Like its regulators at the FTC, America’s legislators are preparing to attempt to de-FANG the three fangs that have market power. Representative David Cicilline, chairman of the House Antitrust Subcommittee, is calling for a break-up of the large tech companies along the lines of the Glass Steagall banking act of 1932, as is Massachusetts Senator Elizabeth Warren, campaigning for the Democratic party’s presidential nomination on a policy-intensive platform. Such a move, says Vestager, should be “a very, very last resort”, presumably to be used only if fines fail to end anticompetitive behavior.

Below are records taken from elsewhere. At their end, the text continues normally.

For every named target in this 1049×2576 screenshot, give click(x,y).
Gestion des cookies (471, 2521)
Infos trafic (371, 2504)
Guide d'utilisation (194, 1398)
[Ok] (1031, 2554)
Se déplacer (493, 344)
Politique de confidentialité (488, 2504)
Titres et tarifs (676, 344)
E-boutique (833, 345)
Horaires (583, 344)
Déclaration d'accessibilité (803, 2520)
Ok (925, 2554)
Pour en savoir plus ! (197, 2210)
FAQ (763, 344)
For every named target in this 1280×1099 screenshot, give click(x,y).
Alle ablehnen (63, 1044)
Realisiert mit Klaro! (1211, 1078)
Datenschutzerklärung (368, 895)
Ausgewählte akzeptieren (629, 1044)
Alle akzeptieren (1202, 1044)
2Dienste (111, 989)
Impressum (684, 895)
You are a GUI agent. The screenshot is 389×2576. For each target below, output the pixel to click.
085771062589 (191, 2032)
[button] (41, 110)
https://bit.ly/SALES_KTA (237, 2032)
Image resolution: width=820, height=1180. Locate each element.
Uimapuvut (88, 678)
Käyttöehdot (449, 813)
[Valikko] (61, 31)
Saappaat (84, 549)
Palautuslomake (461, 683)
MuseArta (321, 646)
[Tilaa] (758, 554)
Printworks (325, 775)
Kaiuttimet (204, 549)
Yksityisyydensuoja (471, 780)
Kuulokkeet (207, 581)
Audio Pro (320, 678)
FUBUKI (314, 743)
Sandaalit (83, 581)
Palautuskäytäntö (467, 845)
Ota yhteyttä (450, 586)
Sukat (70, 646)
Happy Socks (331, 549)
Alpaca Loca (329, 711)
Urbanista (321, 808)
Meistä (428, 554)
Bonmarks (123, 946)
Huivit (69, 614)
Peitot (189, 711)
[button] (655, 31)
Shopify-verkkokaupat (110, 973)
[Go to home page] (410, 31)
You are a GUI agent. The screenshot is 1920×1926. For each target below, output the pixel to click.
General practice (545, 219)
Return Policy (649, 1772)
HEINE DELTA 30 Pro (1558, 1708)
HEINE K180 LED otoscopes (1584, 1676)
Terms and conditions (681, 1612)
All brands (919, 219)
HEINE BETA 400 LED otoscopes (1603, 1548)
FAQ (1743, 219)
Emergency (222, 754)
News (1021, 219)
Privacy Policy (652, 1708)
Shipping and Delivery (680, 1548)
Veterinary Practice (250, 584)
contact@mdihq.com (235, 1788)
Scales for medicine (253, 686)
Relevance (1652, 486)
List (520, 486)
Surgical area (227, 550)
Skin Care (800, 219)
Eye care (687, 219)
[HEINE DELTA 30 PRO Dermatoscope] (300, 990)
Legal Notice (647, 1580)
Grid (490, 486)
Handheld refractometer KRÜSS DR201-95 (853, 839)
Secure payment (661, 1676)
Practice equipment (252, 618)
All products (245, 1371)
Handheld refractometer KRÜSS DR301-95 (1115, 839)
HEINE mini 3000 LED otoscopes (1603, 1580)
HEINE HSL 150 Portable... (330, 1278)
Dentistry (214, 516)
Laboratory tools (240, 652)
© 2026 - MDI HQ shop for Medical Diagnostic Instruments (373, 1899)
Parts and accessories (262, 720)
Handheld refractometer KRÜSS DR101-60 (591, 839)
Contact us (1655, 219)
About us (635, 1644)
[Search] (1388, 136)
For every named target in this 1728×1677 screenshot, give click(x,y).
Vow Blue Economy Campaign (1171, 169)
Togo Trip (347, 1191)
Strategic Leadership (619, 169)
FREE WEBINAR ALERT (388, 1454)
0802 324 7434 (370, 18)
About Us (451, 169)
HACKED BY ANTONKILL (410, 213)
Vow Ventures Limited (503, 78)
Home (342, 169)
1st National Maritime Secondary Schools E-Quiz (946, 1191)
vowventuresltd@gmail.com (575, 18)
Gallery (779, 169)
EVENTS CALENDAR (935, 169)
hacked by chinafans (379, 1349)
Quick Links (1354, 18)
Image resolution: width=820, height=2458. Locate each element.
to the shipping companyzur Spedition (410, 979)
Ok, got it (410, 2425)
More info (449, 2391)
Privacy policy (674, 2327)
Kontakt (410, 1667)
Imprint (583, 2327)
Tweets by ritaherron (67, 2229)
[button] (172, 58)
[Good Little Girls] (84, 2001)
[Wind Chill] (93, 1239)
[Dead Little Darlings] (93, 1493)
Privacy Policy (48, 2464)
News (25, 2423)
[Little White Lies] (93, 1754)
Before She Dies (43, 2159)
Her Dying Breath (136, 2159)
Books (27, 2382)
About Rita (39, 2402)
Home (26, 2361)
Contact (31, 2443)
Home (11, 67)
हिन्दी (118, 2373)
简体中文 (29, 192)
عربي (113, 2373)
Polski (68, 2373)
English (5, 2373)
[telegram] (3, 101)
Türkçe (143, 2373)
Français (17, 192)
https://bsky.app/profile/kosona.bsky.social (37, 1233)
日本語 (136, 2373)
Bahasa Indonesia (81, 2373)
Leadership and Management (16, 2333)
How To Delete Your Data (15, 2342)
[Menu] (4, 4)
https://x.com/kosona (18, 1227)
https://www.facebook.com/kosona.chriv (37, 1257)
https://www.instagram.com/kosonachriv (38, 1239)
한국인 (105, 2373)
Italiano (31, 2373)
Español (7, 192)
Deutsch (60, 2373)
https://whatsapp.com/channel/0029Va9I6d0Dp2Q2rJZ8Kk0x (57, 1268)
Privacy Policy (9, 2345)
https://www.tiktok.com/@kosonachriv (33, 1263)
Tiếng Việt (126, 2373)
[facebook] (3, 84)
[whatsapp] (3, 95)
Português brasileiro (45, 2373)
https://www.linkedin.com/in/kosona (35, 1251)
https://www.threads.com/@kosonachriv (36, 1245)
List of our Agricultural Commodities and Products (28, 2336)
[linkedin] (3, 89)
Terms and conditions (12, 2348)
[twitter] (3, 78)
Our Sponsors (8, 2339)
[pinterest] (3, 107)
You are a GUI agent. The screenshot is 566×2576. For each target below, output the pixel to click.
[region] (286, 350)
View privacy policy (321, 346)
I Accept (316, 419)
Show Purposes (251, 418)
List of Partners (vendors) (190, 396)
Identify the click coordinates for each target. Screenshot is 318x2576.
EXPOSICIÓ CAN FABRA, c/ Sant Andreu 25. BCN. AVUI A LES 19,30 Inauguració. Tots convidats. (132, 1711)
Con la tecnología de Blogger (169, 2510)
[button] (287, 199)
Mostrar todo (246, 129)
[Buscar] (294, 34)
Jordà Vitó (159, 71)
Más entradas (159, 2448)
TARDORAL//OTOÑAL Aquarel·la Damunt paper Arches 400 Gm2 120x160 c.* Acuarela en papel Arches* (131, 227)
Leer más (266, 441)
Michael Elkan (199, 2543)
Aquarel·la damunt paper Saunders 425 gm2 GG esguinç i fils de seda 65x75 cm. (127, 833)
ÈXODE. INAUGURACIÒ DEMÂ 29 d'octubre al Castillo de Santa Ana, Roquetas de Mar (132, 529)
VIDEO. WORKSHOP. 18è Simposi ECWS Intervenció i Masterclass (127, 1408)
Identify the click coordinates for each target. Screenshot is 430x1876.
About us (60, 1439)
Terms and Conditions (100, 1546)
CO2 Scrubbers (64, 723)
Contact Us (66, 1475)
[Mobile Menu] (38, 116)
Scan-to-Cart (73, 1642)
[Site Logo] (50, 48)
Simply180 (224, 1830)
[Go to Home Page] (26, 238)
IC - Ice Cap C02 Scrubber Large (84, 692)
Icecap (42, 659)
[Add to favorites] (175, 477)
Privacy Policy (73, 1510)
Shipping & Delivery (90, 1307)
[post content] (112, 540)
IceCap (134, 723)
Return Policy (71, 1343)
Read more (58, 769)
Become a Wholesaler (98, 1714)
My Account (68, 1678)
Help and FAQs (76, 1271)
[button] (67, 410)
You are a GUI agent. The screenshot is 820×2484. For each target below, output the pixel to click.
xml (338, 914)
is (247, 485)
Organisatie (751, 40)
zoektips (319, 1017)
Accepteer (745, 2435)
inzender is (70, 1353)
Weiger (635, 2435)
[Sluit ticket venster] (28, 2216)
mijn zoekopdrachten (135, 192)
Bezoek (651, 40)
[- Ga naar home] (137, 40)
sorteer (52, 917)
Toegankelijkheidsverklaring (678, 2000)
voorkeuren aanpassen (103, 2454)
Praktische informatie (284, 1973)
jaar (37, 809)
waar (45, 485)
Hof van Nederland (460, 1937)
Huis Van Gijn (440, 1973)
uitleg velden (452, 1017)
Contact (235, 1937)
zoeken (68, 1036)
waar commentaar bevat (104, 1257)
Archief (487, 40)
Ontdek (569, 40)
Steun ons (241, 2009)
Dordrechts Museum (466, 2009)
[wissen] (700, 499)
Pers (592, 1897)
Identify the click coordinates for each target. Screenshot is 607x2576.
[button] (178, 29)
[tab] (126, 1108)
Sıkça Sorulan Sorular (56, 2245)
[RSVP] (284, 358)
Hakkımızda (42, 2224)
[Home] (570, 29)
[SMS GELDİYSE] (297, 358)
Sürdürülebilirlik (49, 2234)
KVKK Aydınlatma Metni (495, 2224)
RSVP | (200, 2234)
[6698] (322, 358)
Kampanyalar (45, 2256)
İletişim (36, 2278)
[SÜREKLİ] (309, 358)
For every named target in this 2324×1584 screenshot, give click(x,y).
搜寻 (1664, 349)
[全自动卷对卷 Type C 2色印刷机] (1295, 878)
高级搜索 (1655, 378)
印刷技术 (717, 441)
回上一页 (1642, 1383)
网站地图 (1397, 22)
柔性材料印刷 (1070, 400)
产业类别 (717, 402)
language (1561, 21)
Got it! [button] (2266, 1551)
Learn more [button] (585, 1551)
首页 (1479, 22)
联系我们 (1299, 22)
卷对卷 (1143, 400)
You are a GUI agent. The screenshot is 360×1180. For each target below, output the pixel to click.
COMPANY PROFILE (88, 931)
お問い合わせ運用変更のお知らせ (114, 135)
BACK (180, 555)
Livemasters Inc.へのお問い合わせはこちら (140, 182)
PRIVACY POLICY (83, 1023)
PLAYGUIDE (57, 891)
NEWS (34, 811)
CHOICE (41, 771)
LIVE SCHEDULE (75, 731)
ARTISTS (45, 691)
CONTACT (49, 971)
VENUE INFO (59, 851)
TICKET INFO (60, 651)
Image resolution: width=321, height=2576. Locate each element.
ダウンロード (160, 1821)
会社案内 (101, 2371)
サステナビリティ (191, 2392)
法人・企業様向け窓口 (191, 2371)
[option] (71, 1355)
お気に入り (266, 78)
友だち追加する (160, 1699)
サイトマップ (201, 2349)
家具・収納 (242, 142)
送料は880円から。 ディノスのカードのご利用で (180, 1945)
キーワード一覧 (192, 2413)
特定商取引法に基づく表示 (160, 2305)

So, as Lenin asked in a different connection, “What is to be done?” Clearly, EC authorities are playing a winning hand, and if commissioner Vestager is right, are changing some of the behavior the EC believes is anticompetitive. American regulators, awakened from a long slumber, can use the regulatory tools already available to weaken the companies’ market power, beginning by preventing these companies from acquiring more potential competitors. Google can be required to spin off into a separate company the services it favors on its search engine, leveraging power in one market to disadvantage competitors in another. Amazon, which is less of a policy problem, can be prevented from strangling potential competitors in their cradles by pre-announcing the development of its own competing service, and deploying predatory pricing to eliminate smaller competitors in some markets. And Mark Zuckerberg can be prevented from integrating Facebook, Instagram and Whatsapp, as he plans to do, a restructuring that would prevent regulators from unscrambling that monopoly omelet. German authorities, taking action while their American counterparts ponder, are moving in that direction.
The creation of competitive alternatives for users would also go part way to addressing what professor Ezrachi calls “degradation of privacy by dominant providers.” If Facebook does not or will not do a better job of obtaining permission to use data it does not own – personal facts that belong to its customers and what these days are called their “friends” – competition would empower unhappy users to switch platforms. Throw in a change in the law that makes Facebook, like other media, libel for whatever it publishes, and the days when we can be Zucked, as former Facebook advisor and current shareholder Roger McNamee puts it in his book of that title, might be over.
Regulation should not be undertaken lightly. It can be used by powerful incumbents to make it more costly for newcomers to enter: lawyers don’t come cheap. But when the invisible hand atrophies, the long arm of the law is at times the only available protector of consumers.